# Horse quality hay versus other types of hay



## Shellshocker66 (Mar 19, 2012)

Question,

I Usually pick up grass hay at the local feed store for about $13 a bale. I noticed a listing for "horse quality hay" in Craigslist for $3 a 65lb bale if you pick up at the field this Sunday. Is horse quality hay good for goats?


----------



## KW Farms (Jun 21, 2008)

Yes, horse quality is usually top quality hay...no weeds...rain etc.


----------



## BareCreekFarm (Nov 20, 2011)

I'd say horse quality hay would be great for goats. But you will just have to look at it and use your judgement :thumb: Horses stomach's are a lot more sensitive to hay quality than goats. But $3 sure beats $13, if it is good hay!


----------



## freedomstarfarm (Mar 25, 2011)

$3 bales of horse hay is hard to find! Hope you can store a lot. :wink:


----------



## xymenah (Jul 1, 2011)

I would go check it out. Horse quality normally means the best you only have to worry if it says its goat or cow quality.


----------



## Shellshocker66 (Mar 19, 2012)

If I knew more about it I would rent a trailer and store some up. I have a small bed truck so figure I can get maybe 6-8 bales which around here lasts a long time. My crew are fussy eaters. Once I figured out that Alfalfa (plus their grain mix) was a little rich for them since no one is milking at this time and the kids are all weaning and started buying grass hay they suddenly decided that foraging was better (go figure). Since this is my first summer here I don't know how well my well will irrigate the pasture this summer, so wanted to get some stored up. Guess I will find out this Sunday if the guy answers my email.

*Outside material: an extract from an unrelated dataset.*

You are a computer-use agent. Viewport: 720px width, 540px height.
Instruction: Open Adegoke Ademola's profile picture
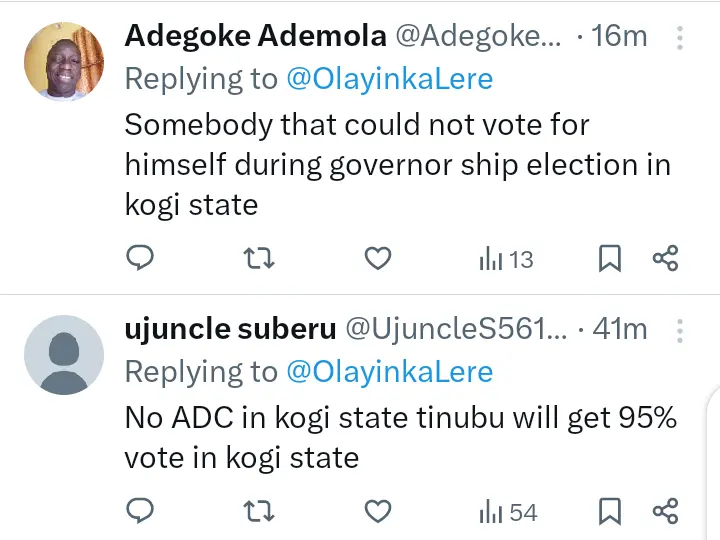(x=64, y=61)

Also for anyone in the area here is the link http://medford.craigslist.org/grd/3008336739.html


----------



## Tenacross (May 26, 2011)

My goats are pickier than my horses most times. I don't know how good the "local" hay is around Medford. In Western Wa., the hay they put up is not that great. Not a lot of protein etc. The best hay around here is from Eastern Wa. They grow excellent hay, but it is high. I would ask your feed store where the grass hay they are selling you is coming from. If the $3 hay is put up right, it should be safe anyway. I wouldn't let the CL label "horse quality" convince you it is anything special. Use your own judgement by looking at it and your goats will tell you how good it is. Hard to go wrong at $3 though. Even if you end up using it as bedding if they won't eat it.


----------



## Shellshocker66 (Mar 19, 2012)

Tenacross said:


> My goats are pickier than my horses most times. I don't know how good the "local" hay is around Medford. In Western Wa., the hay they put up is not that great. Not a lot of protein etc. The best hay around here is from Eastern Wa. They grow excellent hay, but it is high. I would ask your feed store where the grass hay they are selling you is coming from. If the $3 hay is put up right, it should be safe anyway. I wouldn't let the CL label "horse quality" convince you it is anything special. Use your own judgement by looking at it and your goats will tell you how good it is. Hard to go wrong at $3 though. Even if you end up using it as bedding if they won't eat it.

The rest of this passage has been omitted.